Data Retrieval Application Manager

Written 2023-04-24

This is a planned project, not started yet.
This will be a library for OLAP-style data analysis servers
- Handle loading databases, database aliases, and so on
- Expose HTTP endpoints
- Eventually, add clustering and sharding features too
Features
- Add database from S3
  - Each database is a directory in cloud storage
- Add database with only some metadata downloaded and the rest on S3?
- Delete database from disk
- Get stats on loaded databases
- Database aliases
  - Get aliases
  - Add alias
  - Delete alias
- Query code can create endpoints to run queries against the database.
- Automatic backup and restore of configuration
Features V2 - Clustering
- Sync aliases across all members of the cluster
- With one command, have all members of the graph download a database.
- Database sharding
  - The large data which would be distributed between shards
  - Also some global data which could be replicated to all database servers
  - Server has the ability to query which shards are on which cluster members.
  - Analysis code can run against all the shards on a server (or specific shards) and optionally run a reduce step across those shards.
  - Requires a smart client that can request the analysis on all the appropriate server instances and shards.
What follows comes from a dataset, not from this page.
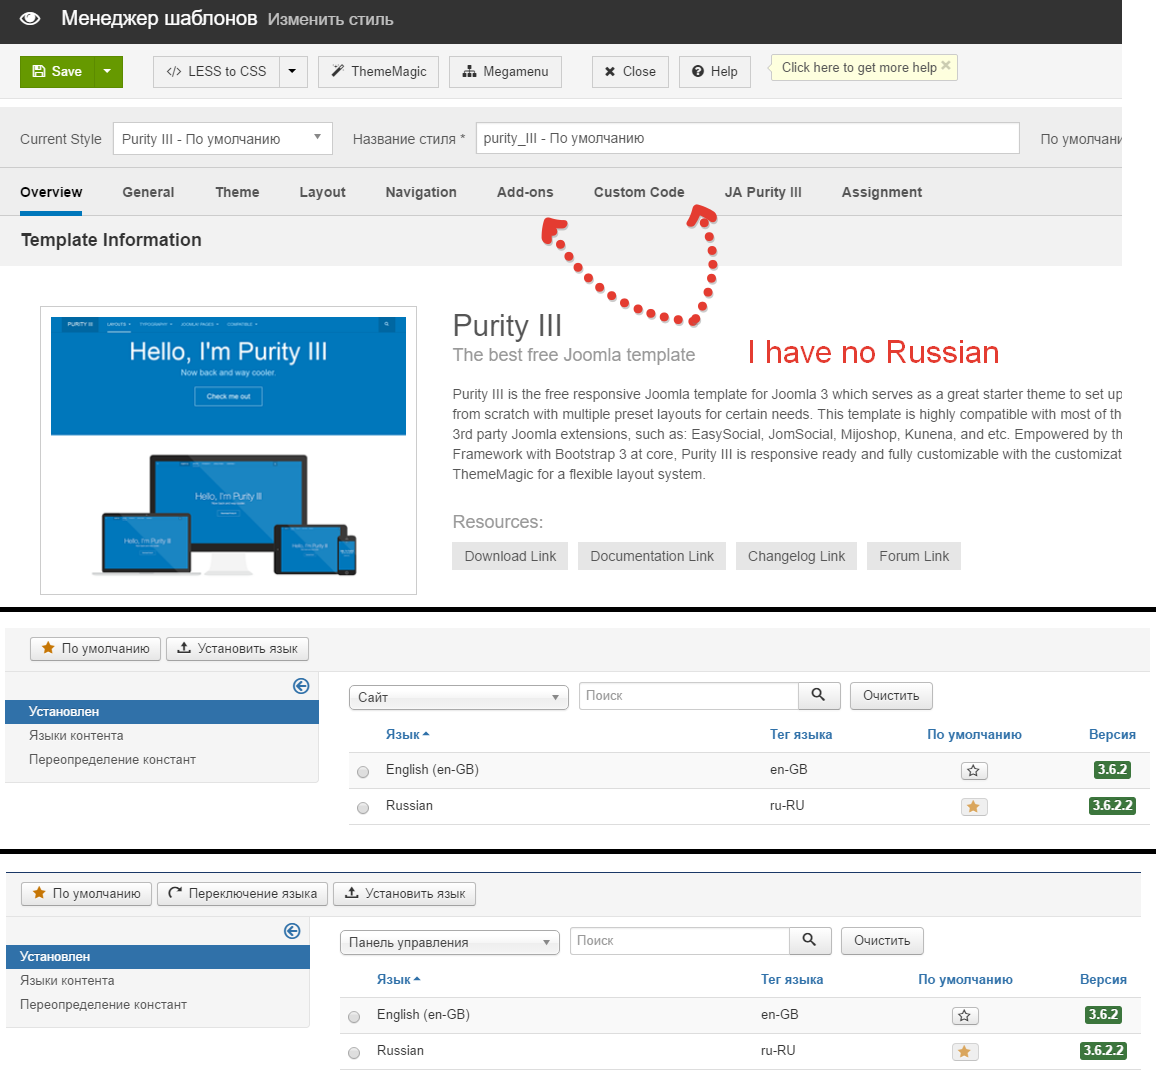Select the English (en-GB) radio in Сайт list

[363, 771]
V3 will make this better.
- Ensure that the cluster as a whole has at least N copies of a database.
  - Update this when cluster members join/leave.
- Track which cluster members have which databases
- Query for which cluster members contain a database.
- When cluster members join, bring them up to date, possibly by reclustering.
Features V3 - Transparent clustering
- Queries can be sent to a single member, which will handle sending the appropriate queries to the other servers and reducing all the steps together.